Since we’re creeping up on frost season here in Wisconsin, I wanted to save whatever lemon balm I could before it freezes.
And by the way, I did this just in time because only two days later, we had our first frost!
I tried recording the process on Periscope, but our Wifi in the country stinks, so it didn’t work very well. But you can see the process on video here:
My exact process for making lemon balm tincture:
Gather lemon balm leaves in a colander. I only harvested the leaves that still looked healthy and didn’t have bug bites in them because that gives me the heebie jeebies.
Rinse the lemon balm thoroughly, but try to do it carefully as you don’t want to accidentally press the medicinal essential oils out of the lemon balm yet.
Load up a sterilized glass jar (aka, a jar that has gone through the dishwasher) with the rinsed lemon balm.
As the jar fills up, use the handle of a wooden spoon to really pack the lemon balm down into the jar. Be sure to “rough up” and muddle the lemon balm a bit to help it release its healing oils into the tincture. In fact, you may want to give your lemon balm a rough chop before putting it in the jar to release the oils even more.
Once you’ve filled the jar to about an inch from the top, fill the jar up with 80 to 100 proof vodka until it completely covers the lemon balm. You don’t want any of the leaves to be exposed. Using strong vodka and covering the leaves completely will help prevent potentially harmful bacteria from forming.
Screw the lid on tightly, label the jar with the date, and store the jar in a cool, dark place for about a month, shaking the jar often. After a day or two of settling, you may have to add a little more vodka to cover the leaves again as all the pockets of air fill in.
After a month, you can repeat the process to make the tincture doubly strong. Since we already had our frost and the lemon balm will likely be gone in a month, I won’t be able to do this. Otherwise, after a month, it’s ready to use. Just strain out the leaves!
How to use lemon balm tincture:
Common advice states that 1/2 to 1 tsp of tincture is the proper dosage for anxiety and tummy aches. There are other recipes out there for making this tincture with gelatin for a more kid-friendly tincture as well.
And there you have it…
I felt like some kind of medicine woman making a potion or something! I think it’s so cool that God has tucked so much “magic” away in nature for us to use. There’s nothing more fulfilling than making a medicinal concoction from something you’ve grown in your own yard.
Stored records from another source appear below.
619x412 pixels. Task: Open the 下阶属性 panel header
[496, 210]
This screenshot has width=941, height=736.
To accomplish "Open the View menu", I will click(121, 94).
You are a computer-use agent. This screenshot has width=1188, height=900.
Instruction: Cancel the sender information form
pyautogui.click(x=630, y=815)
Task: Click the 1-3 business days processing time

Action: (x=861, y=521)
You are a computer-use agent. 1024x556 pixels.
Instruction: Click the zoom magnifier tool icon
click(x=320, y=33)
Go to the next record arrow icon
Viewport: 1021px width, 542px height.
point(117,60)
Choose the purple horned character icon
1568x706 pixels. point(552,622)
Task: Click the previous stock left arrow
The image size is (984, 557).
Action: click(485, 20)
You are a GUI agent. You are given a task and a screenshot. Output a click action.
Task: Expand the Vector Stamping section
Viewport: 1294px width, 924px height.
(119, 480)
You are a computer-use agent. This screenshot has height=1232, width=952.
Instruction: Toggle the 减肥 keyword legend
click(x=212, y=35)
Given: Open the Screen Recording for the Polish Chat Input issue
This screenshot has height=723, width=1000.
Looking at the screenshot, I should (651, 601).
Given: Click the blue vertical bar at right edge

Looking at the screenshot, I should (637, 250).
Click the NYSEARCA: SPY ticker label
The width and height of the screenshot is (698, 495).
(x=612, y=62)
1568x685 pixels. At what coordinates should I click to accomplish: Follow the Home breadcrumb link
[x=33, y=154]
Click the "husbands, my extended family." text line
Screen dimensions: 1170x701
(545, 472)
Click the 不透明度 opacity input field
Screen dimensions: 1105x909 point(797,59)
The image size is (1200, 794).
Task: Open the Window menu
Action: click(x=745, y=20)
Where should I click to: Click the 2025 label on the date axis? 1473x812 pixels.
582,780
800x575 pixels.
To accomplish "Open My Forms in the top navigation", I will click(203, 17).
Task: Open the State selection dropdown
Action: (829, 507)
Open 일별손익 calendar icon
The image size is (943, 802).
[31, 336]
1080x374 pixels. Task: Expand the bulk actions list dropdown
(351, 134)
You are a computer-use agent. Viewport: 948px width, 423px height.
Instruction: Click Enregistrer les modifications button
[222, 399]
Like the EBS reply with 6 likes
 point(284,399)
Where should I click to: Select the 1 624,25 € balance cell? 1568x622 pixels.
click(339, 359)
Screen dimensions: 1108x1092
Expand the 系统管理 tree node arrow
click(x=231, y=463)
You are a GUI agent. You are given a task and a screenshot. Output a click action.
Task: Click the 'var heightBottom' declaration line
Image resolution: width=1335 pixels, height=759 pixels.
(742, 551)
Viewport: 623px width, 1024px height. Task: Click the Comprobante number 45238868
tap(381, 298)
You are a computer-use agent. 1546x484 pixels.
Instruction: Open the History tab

I can’t wait to try it! The more natural remedies I can use for my anxiety, the better.
How about you?
Have you ever made or used a medicinal tincture before? Have you ever used lemon balm for anxiety? Any other natural remedies for anxiety that I should try?
*Please exercise caution and consult your own medical health professional before using this tincture. I am not a doctor or natural health practitioner and this article is purely based on personal experience.